She was born Febuary 6, so she's almost 15 weeks old.


----------



## dr.jaimie (Mar 23, 2004)

thats pixels bday too..shes 15 weeks today..cause feb 6 was a monday hehe..so pixel and pixie will share a bday


----------



## Furbabymom (Dec 17, 2004)

Barb's adorable Darla's 14th birthday I think was 02-14-06 since Susie was calling her Valentina so maybe your Pixel is not related to Darla after all. I Guess I just thought she was 15 weeks due to her glorious coat but it looks like she is 14 weeks if born on 2-14-06. So I guess your Maltese are not related after all despite I think having the same dad, just different mothers.

Susan & my furkidz in NJ





> thats pixels bday too..shes 15 weeks today..cause feb 6 was a monday hehe..so pixel and pixie will share a bday[/B]


----------



## momtoboo (Jan 30, 2006)

Congrats







.She's very cute.


----------



## AmyGil (Jan 6, 2006)

What a sweetie. I envy all these little puppies.


----------



## Boobookit (Dec 3, 2005)

Oh, how adorable!! I LOVE the name Lindy...it is so different! (and as you can see I like different)

Marie & Pacino


----------

========

_Given request 1_: Format the listing lines from the line with "Image resolution: width=1065" through the line with "point(396,46)" as a JSON list of strings, one string per line, skipping blank lines and leaving out the pictures.

_Dataset content_:
========

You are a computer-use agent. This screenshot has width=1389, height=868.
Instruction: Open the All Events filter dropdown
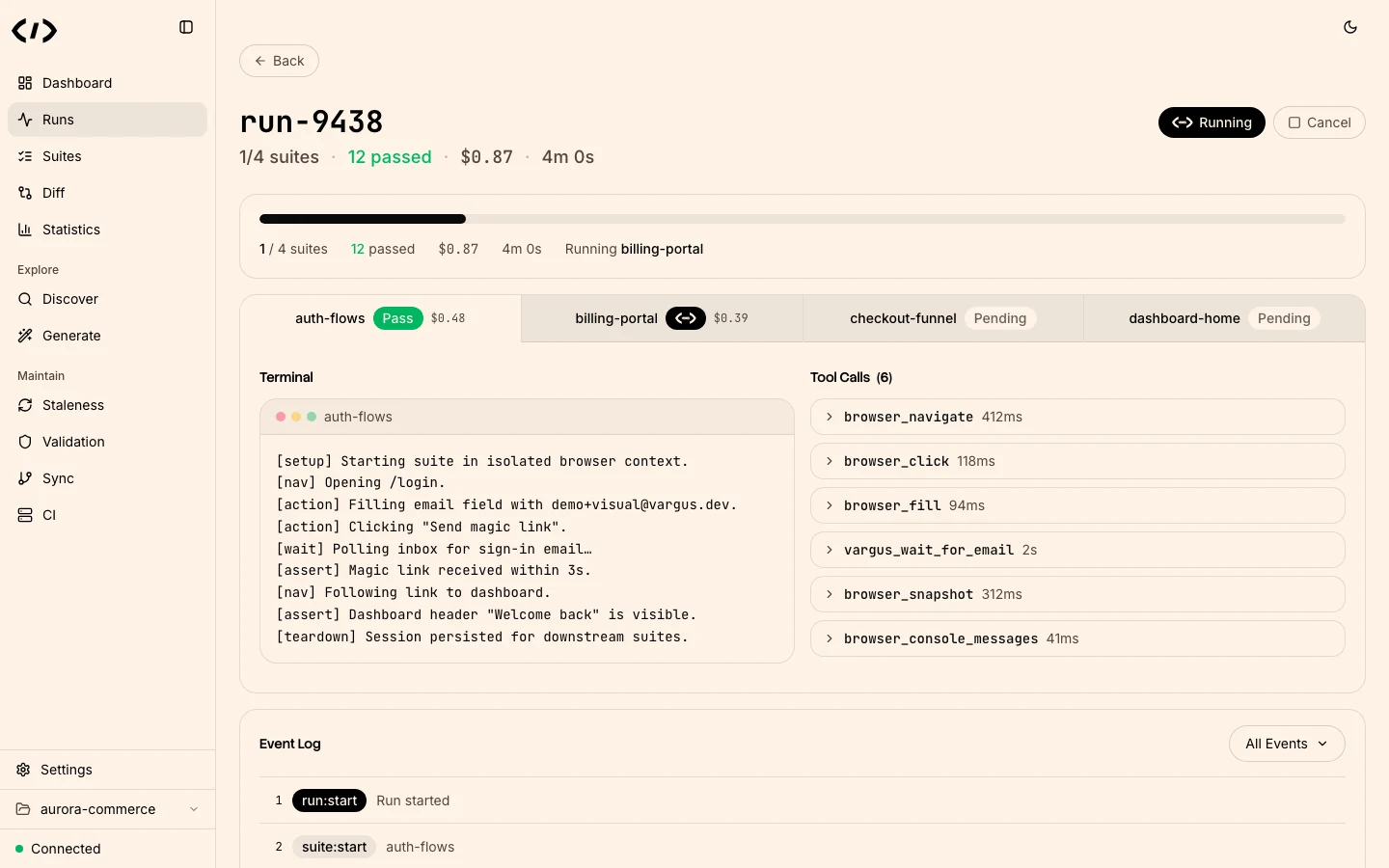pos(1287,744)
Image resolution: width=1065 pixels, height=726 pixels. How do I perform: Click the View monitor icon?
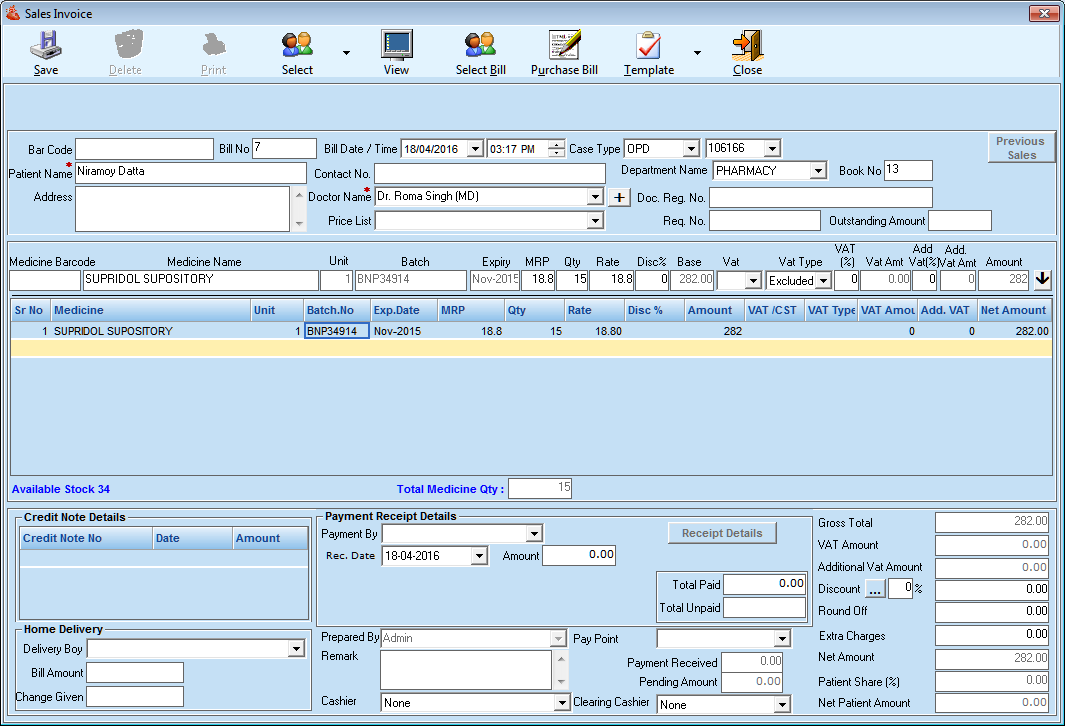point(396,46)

========

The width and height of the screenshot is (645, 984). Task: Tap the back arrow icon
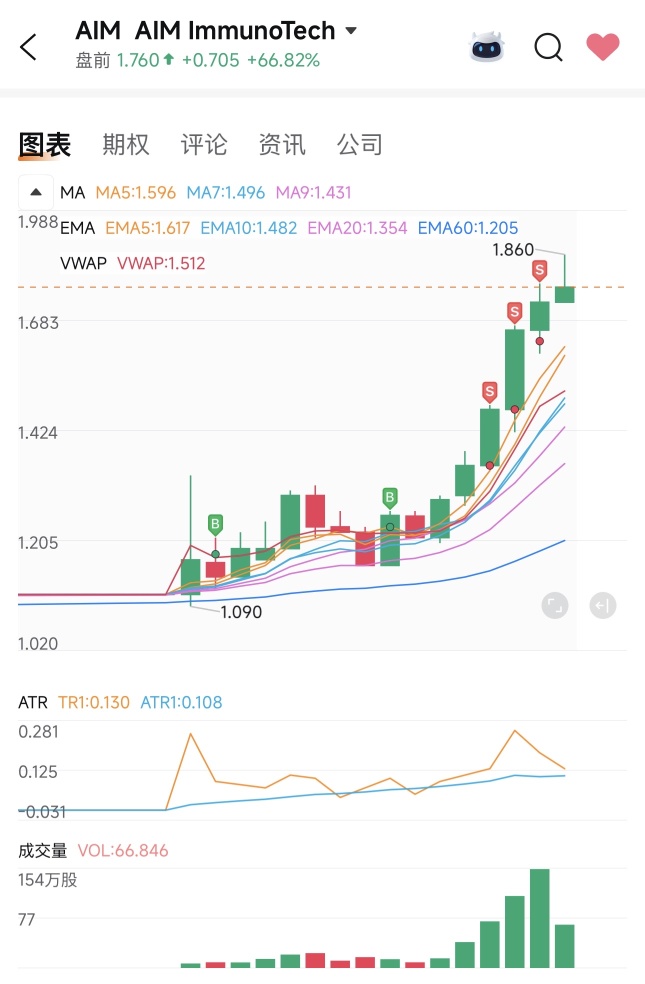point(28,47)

========

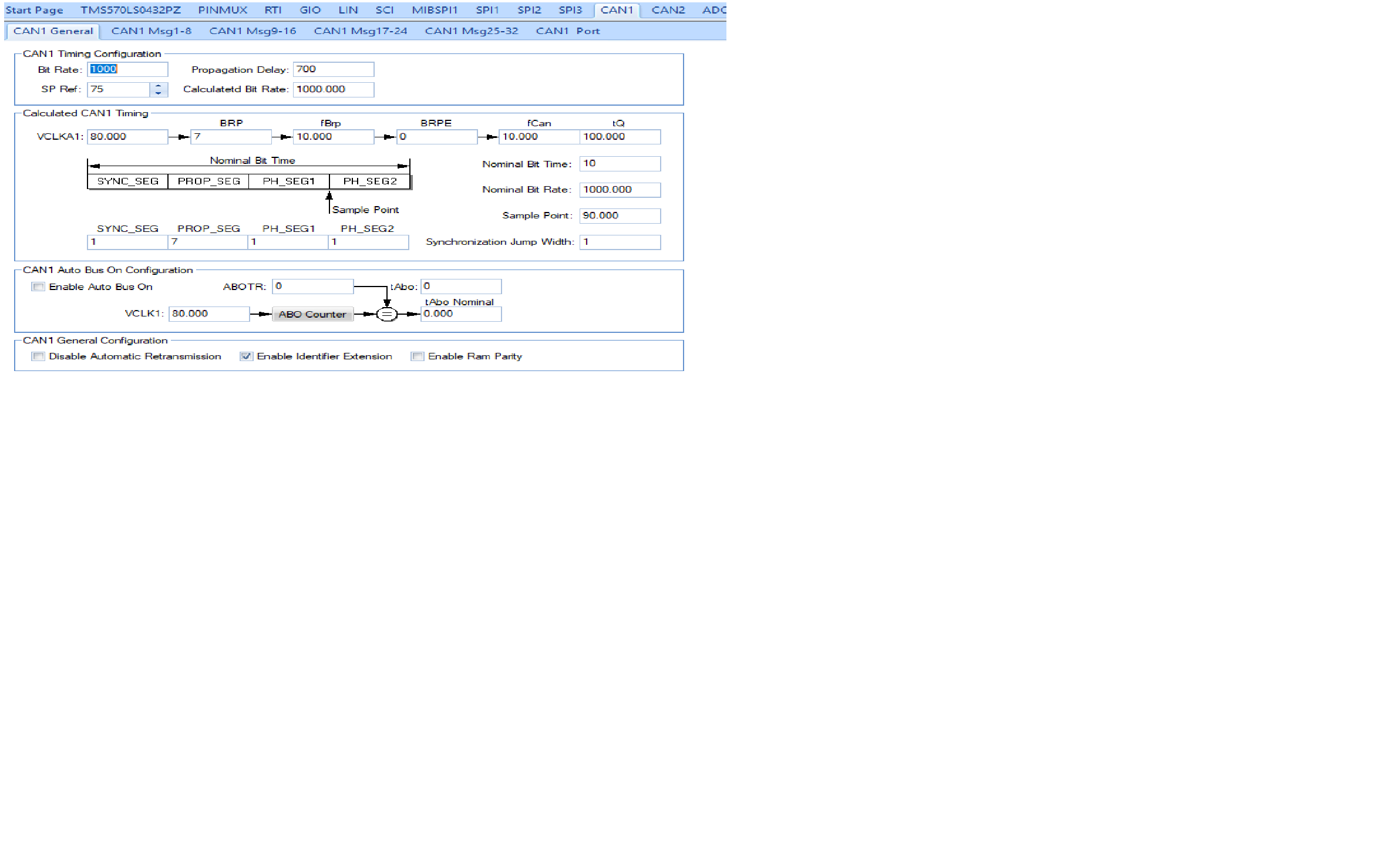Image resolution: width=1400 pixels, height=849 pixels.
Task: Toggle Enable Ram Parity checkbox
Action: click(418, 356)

========

_Given request 2_:
Answer these questions about the forum thread:
(a) According to the opening line, how old is she?
(b) According to dr.jaimie, what day of the week was Feb 6?
(c) What name was Susie calling Darla, according to Furbabymom?

_Worked answer 1_:
[
  "Image resolution: width=1065 pixels, height=726 pixels. How do I perform: Click the View monitor icon?",
  "point(396,46)"
]

_Worked answer 2_:
(a) Almost 15 weeks old.
(b) A Monday.
(c) Valentina.